Cette façon d’envisager le réchauffement climatique constitue une belle métaphore scénique, à la fois visuelle et auditive. La banquise est théâtrale c’est-à-dire qu’au lieu d’être réaliste elle est seulement évoquée par un étagement de blocs blancs entassés. Les oiseaux musiciens ont une coiffure qui évoque la couleur et la forme des plumes ; ils sont engoncés dans des tenues qui les contraignent à une démarche à petits pas.
Le dresseur ne parle pas français. Il baragouine un sabir aux accents slaves. Il est si expressif qu’il n’est pas besoin de traduction pour comprendre ce qu’il raconte, ronchonne et marmonne. C’est une véritable créature de plateau qui grimace et se contorsionne mais qui également, d’une manière symbolique retrouve vivacité et stature dès qu’il revit son rôle de montreur sous les projecteurs. Il figure à sa façon la gabegie énergétique des humains puisque, chaque fois qu’il met l’éclairage en plein feu, la banquise dégèle davantage.

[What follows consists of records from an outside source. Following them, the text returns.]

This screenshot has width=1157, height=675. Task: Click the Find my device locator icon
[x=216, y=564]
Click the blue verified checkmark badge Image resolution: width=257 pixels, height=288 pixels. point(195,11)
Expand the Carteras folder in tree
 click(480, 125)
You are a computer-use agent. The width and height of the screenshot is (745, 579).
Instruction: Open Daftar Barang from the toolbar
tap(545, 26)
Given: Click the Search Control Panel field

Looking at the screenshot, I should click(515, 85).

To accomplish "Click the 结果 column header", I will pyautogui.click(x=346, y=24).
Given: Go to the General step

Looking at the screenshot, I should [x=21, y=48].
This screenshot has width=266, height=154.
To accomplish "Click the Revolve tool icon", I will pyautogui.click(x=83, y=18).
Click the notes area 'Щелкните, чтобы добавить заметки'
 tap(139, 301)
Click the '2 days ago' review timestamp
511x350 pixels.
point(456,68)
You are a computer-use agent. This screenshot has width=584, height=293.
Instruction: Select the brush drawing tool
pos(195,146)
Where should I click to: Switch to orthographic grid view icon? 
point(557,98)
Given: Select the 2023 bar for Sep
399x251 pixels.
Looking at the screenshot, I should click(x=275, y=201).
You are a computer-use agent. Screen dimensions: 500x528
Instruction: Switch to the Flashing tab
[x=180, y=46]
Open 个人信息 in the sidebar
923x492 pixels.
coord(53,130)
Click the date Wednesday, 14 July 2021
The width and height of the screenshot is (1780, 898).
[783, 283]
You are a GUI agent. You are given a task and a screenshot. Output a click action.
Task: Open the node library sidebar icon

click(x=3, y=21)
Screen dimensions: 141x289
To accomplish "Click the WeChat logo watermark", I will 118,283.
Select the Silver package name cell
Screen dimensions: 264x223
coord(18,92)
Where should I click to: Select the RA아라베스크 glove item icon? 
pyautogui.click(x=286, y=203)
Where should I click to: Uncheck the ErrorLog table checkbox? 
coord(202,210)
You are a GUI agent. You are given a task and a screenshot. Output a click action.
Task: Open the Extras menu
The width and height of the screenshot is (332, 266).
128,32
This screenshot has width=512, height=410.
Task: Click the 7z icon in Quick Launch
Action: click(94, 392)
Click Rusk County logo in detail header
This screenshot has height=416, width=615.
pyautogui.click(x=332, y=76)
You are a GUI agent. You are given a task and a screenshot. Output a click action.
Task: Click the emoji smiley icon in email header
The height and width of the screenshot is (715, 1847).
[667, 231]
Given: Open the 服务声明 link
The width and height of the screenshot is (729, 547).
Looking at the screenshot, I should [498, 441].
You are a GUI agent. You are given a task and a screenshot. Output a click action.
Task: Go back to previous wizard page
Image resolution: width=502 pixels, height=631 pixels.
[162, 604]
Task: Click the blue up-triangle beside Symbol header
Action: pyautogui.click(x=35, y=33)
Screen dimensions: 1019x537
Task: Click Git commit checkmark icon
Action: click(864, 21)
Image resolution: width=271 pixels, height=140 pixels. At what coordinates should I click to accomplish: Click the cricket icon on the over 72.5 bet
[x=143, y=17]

L’idée est dans la nécessité de notre époque. Telle qu’elle est montrée ici c’est un message clair. Mais peu efficace dramatiquement parlant puisque ce signe éloquent est reproduit à l'identique à plusieurs reprises (de même que le gag des poissons servant de nourriture aux artistes). Si bien que ce spectacle se réduit surtout à un concert aux musiques superbes (accordéon, saxophone, violoncelle) dans les tonalités des morceaux programmés par Didier Mélon dans son émission produite sur la RTBF « Le Monde est un village ».